- **DOCUMENT SEGMENT**
▽
There is nothing flaky about these results from two large clinical trials, which show dramatic improvements seen in patients with psoriasis, who took a new drug designed to treat the chronic skin disease.
The new drug, secukinumab, was tested in two year-long phase three, double-blind, placebo-controlled clinical trials comparing its efficacy and safety to those of placebo and the best current pharmaceutical psoriasis treatment, Enbrel. The improvements for many patients were dramatic.
“Over a quarter of patients have not a dot of psoriasis left,” said study co-author Dr. Mark Lebwohl, Chairman of Dermatology at the Icahn School of Medicine at Mount Sinai in New York City. “Over half the patients have a 90 percent improvement in their psoriasis, and that means there’s hardly any psoriasis left.”
Psoriasis is a chronic skin condition caused by overproduction of skin cells. The symptoms are patches of thick red discoloration of the skin, often with flaky white lesions. The National Psoriasis Foundation estimates that about 7.5 million Americans, or about 2.2 percent, suffer from psoriasis and often experience burning and itching as a result.
△
(Data taken from a collection)
▽
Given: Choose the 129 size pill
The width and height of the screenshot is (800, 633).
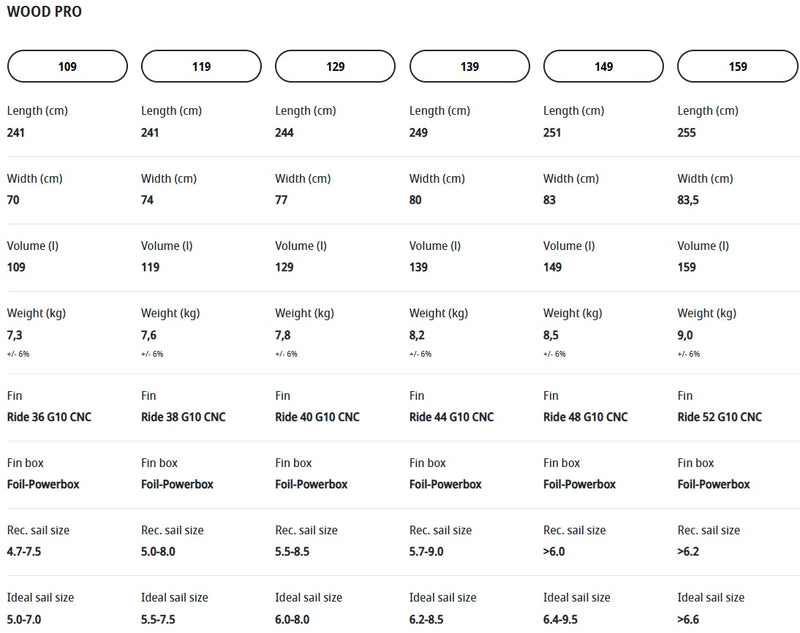Looking at the screenshot, I should coord(335,67).
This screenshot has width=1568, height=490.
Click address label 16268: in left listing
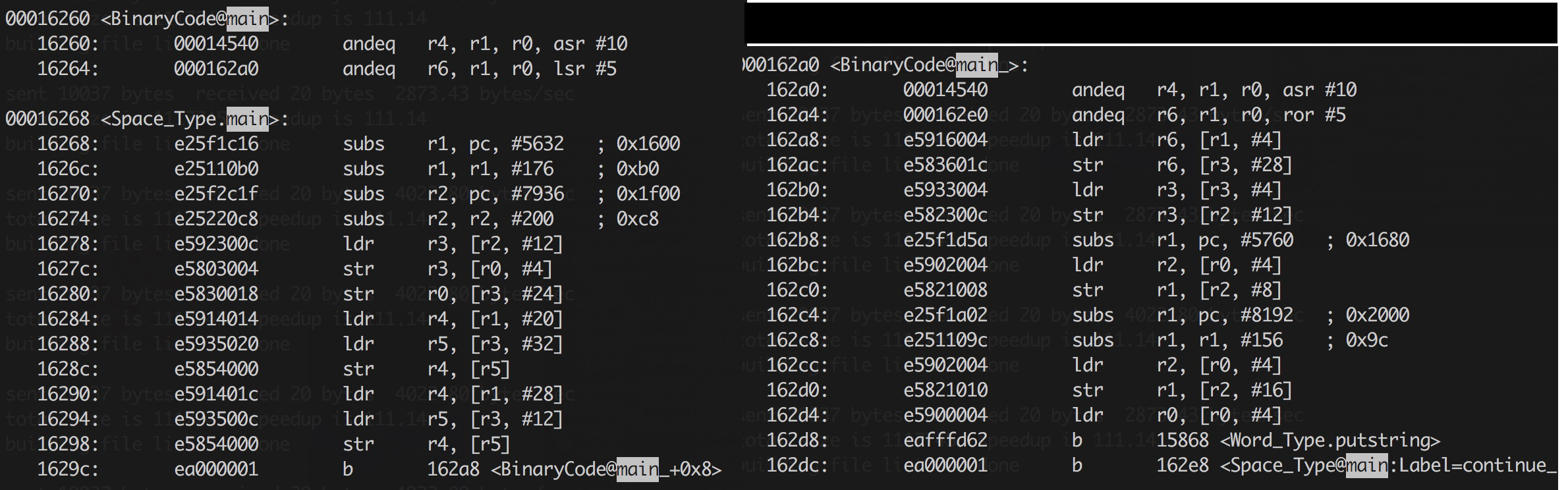point(68,144)
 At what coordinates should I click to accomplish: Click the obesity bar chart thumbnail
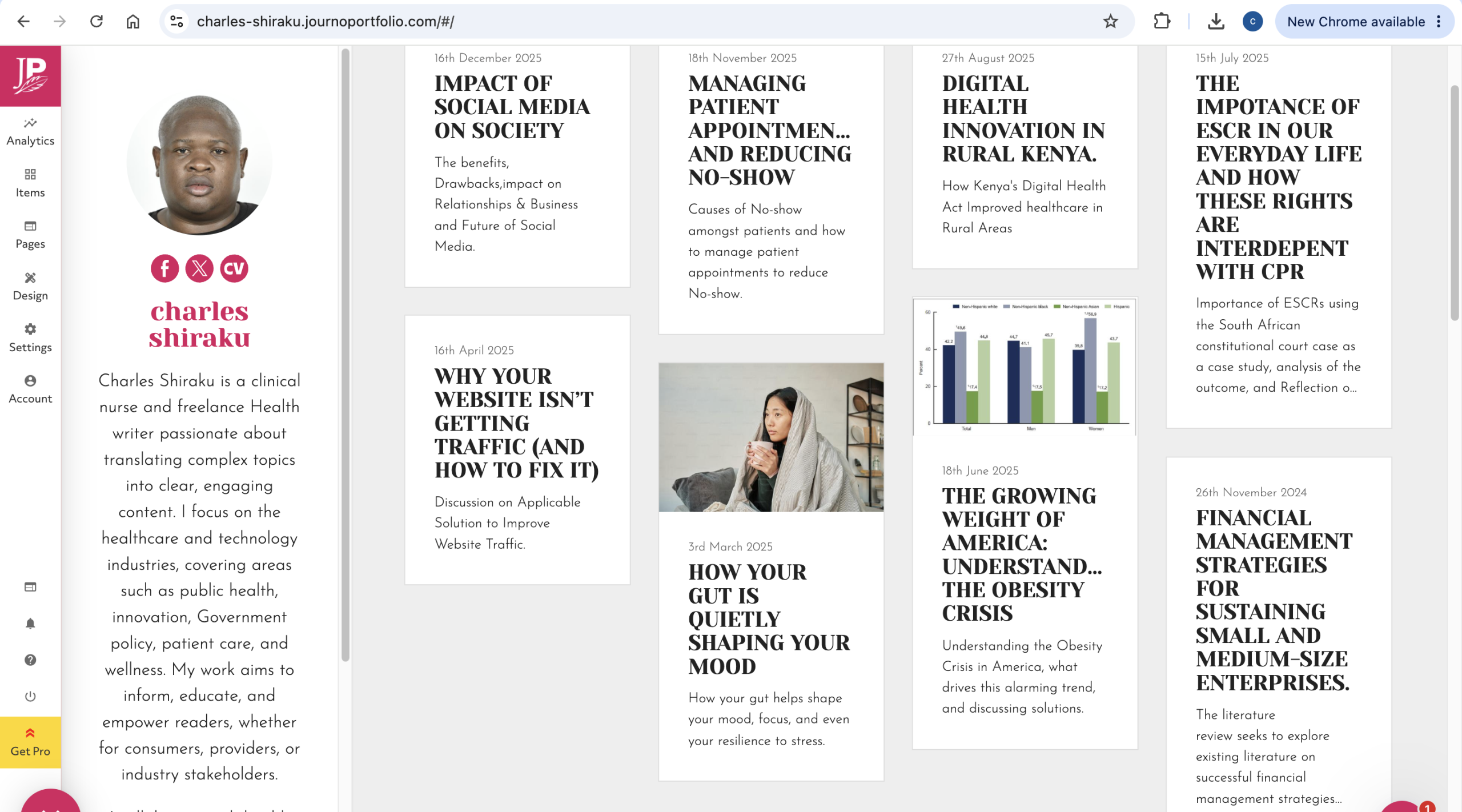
△
- **EXERCISES TO COMPLETE**
• a. Rewrite the passage of the psoriasis drug article that opens with "The new drug, secukinumab, was" and closes with "patients were dramatic.", using "effectiveness" in place of "efficacy".
• b. Write the next part of the article on the psoriasis drug trials, starting after its final sentence.
You won't need the records for any of this.

- **TASK ANSWERS**
• a.
The new drug, secukinumab, was tested in two year-long phase three, double-blind, placebo-controlled clinical trials comparing its effectiveness and safety to those of placebo and the best current pharmaceutical psoriasis treatment, Enbrel. The improvements for many patients were dramatic.

• b.
Secukinumab is an engineered antibody against an inflammatory signaling protein that has already been implicated in psoriasis called interleukin-17A. While current treatments target the whole immune system, this new drug only targets one specific protein. Therefore, with such pinpoint accuracy, this drug causes fewer side effects while targeting what is likely a primary cause or major player in psoriasis.
The improvements seen in patients taking secukinumab are the best seen from any treatment to date, according to Lebwohl.
The U.S. Food and Drug Administration is reviewing the application for using secukinumab for treating psoriasis. Novartis Pharmaceuticals, the maker of secukinumab, sponsored the research.
The report describing the two trials was published on Jul. 9 in the New England Journal of Medicine.